Issues on medical expenses should be raised where it is determined that the medical treatment received is not causally related to the injury claimed. Unless it is obvious from the records that the medical treatment is unrelated (e.g. Claim is for hand injury and treatment is to the foot), it is advisable to schedule an IME as soon as possible. **Insurers are required to provide written notice of the date the payment of medical benefits is to be terminated to the Claimant/Claimant’s attorney and all medical care providers. A form called a “C10” must be filed and may be electronically filed with the Commission. In addition, a copy of the C10 must be sent to Claimant/Claimant’s Counsel and the medical provider whose treatment is being terminated. Such notice to the health care provider is not required if the treatment was not authorized by the Employer/Insurer, or if any of the Employee’s health care providers have already determined that the Employee has reached MMI.

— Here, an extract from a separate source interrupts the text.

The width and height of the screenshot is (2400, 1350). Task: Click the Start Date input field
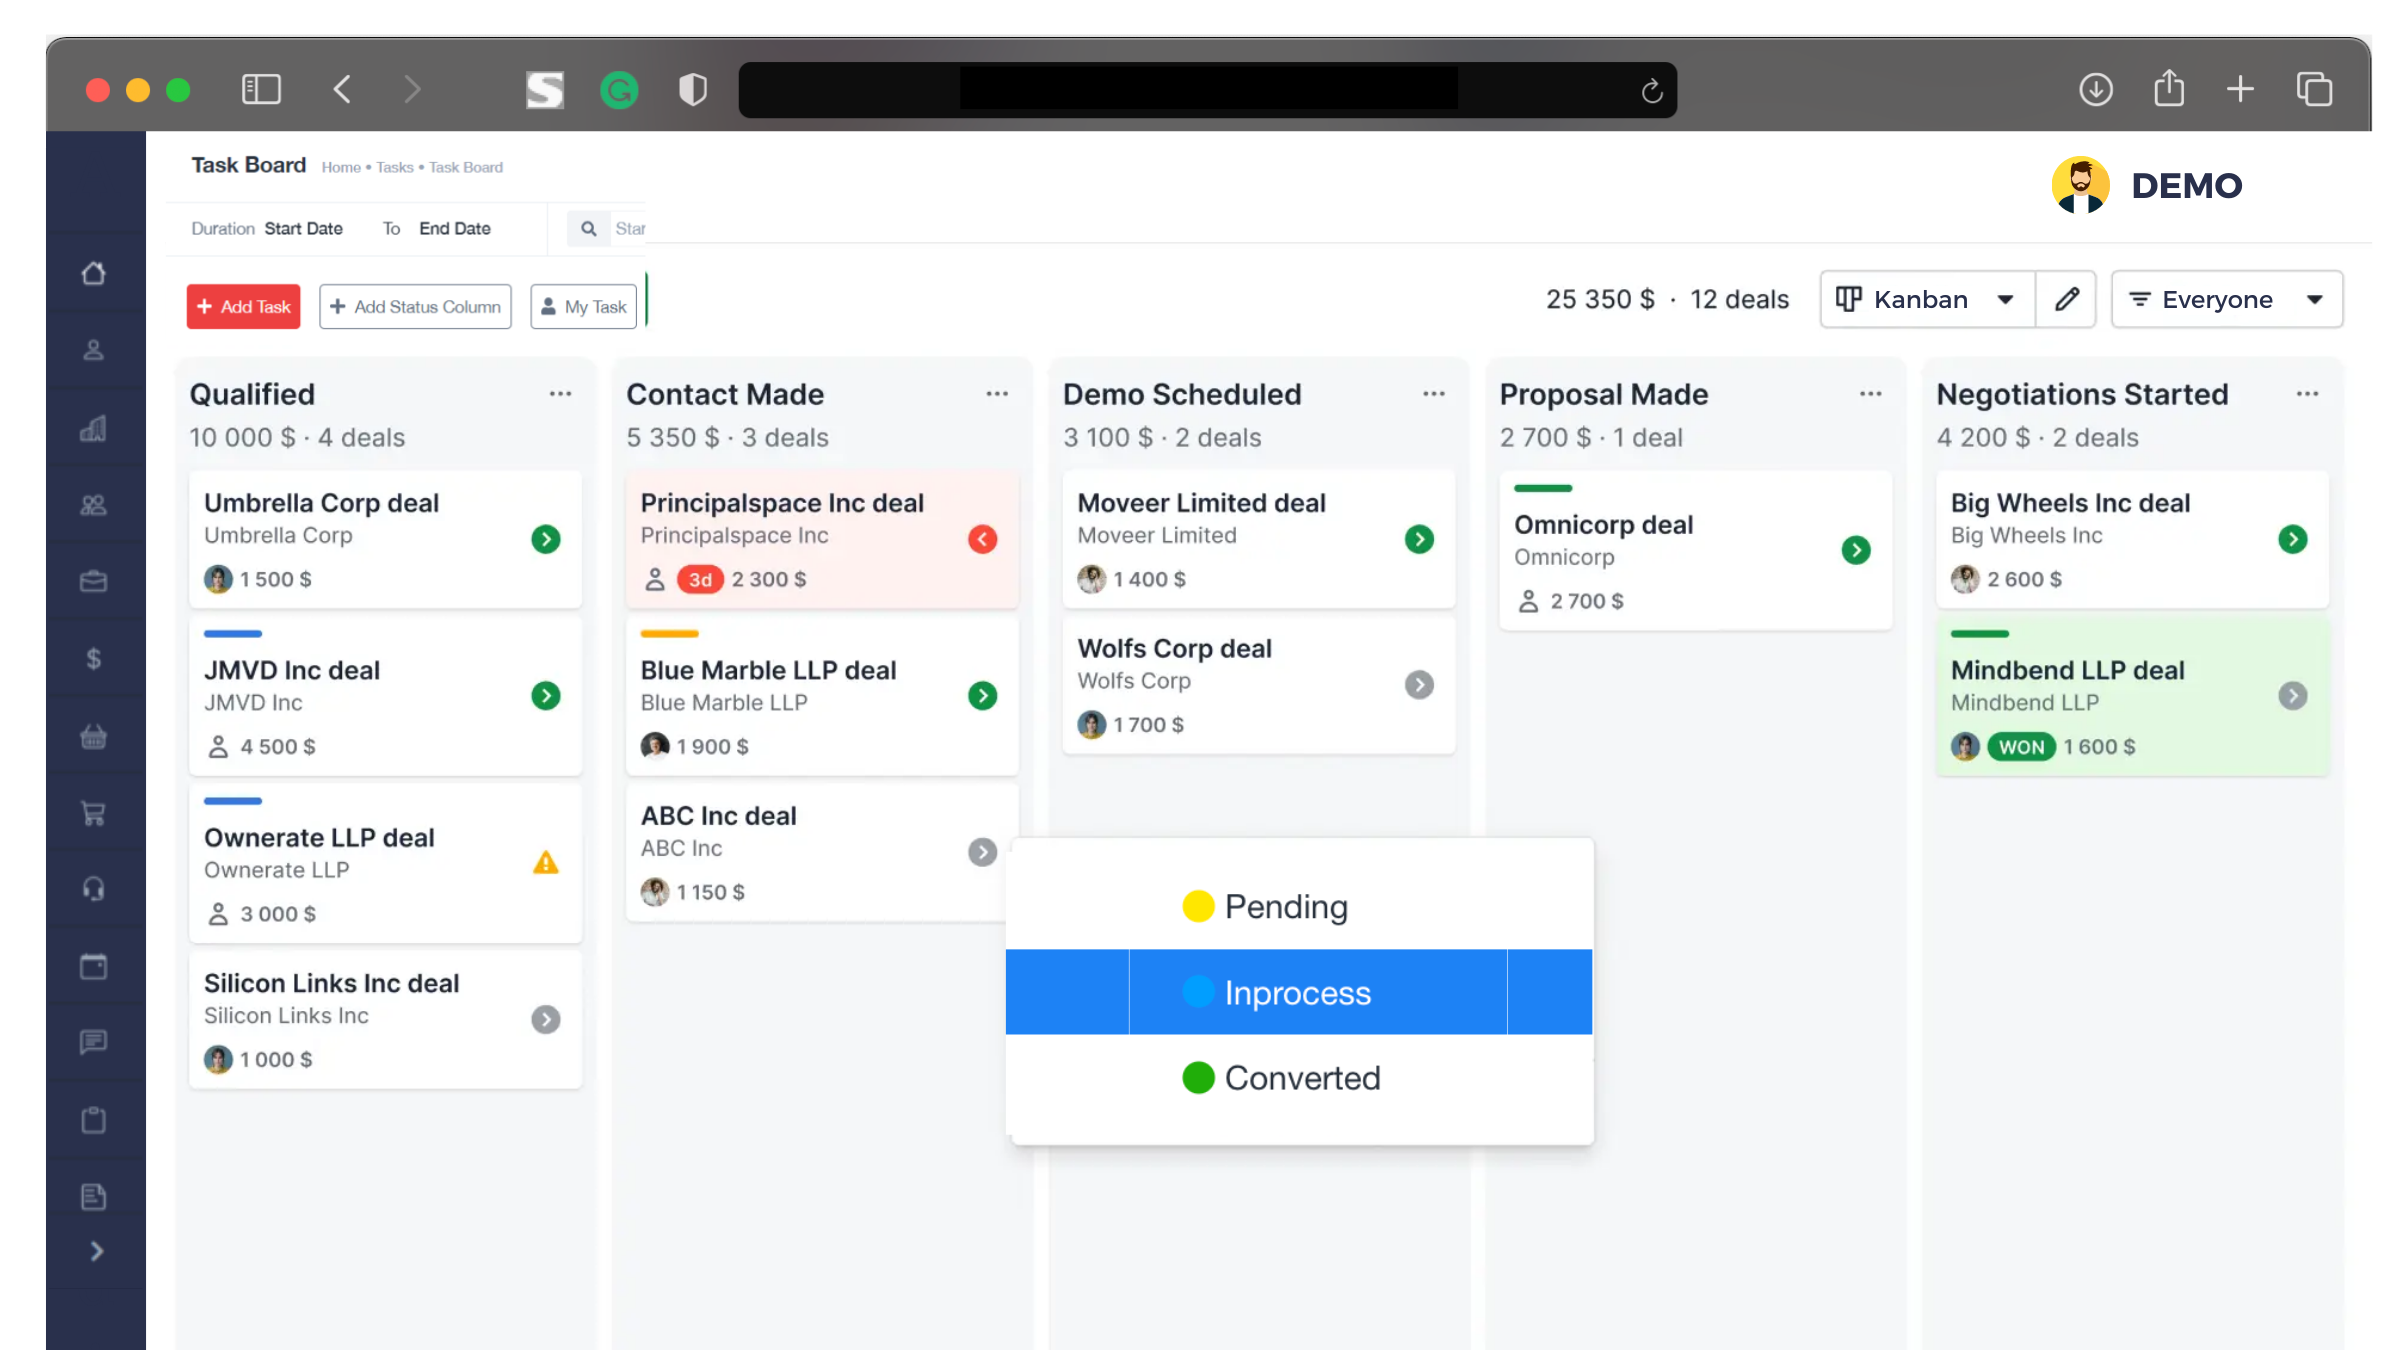pos(303,228)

- PRACTICE NOTE: The Five Year Rule does not apply to medical expenses and treatment; there is no statute of limitations on the Employee’s application for medical expenses once the compensability of the claim has been established. The Employer/Insurer may send the Employee for an IME before deciding whether or not the medical treatment will be authorized.
Temporary Total Disability (TTD)
A Claimant becomes entitled to temporary total disability benefits in the amount of 2/3 of the average weekly wage if he is totally disabled due to an accidental injury or occupational disease. Temporary total may be terminated by the Employer/Insurer for good cause, including but not limited to: notice by treating physician that the Claimant is capable of returning to duty, failure by the Claimant to produce medical documentation authorizing continued time off from work, report from an independent medical examiner that the Claimant is cable of returning to duty. The Employer/Insurer must provide notice that temporary total benefits are being terminated by filing form C6, and must send notice to the Claimant or if represented to counsel.
- PRACTICE NOTE: If the Claimant is released to light duty, and light duty is available, it may be helpful to send the light duty offer to Claimant/Claimant’s counsel in writing detailing the job to be performed.
Investigation and documents Important for Defense of Claim
- Personnel File
- 14-Week Wage Statement is required for every hearing to establish average weekly wage;
- First Report of Injury is important especially in AI cases;
- Transcript and tape of recorded statements or copy of written statements;
- Claim Form, especially for AI cases.
*Prepared by Michael L. Dailey, Esq., Schmidt, Dailey & O’Neill, 1/6/2019, revised 7/31/20. This is intended to provide general guidance and does not constitute legal advice intended for a particular claim.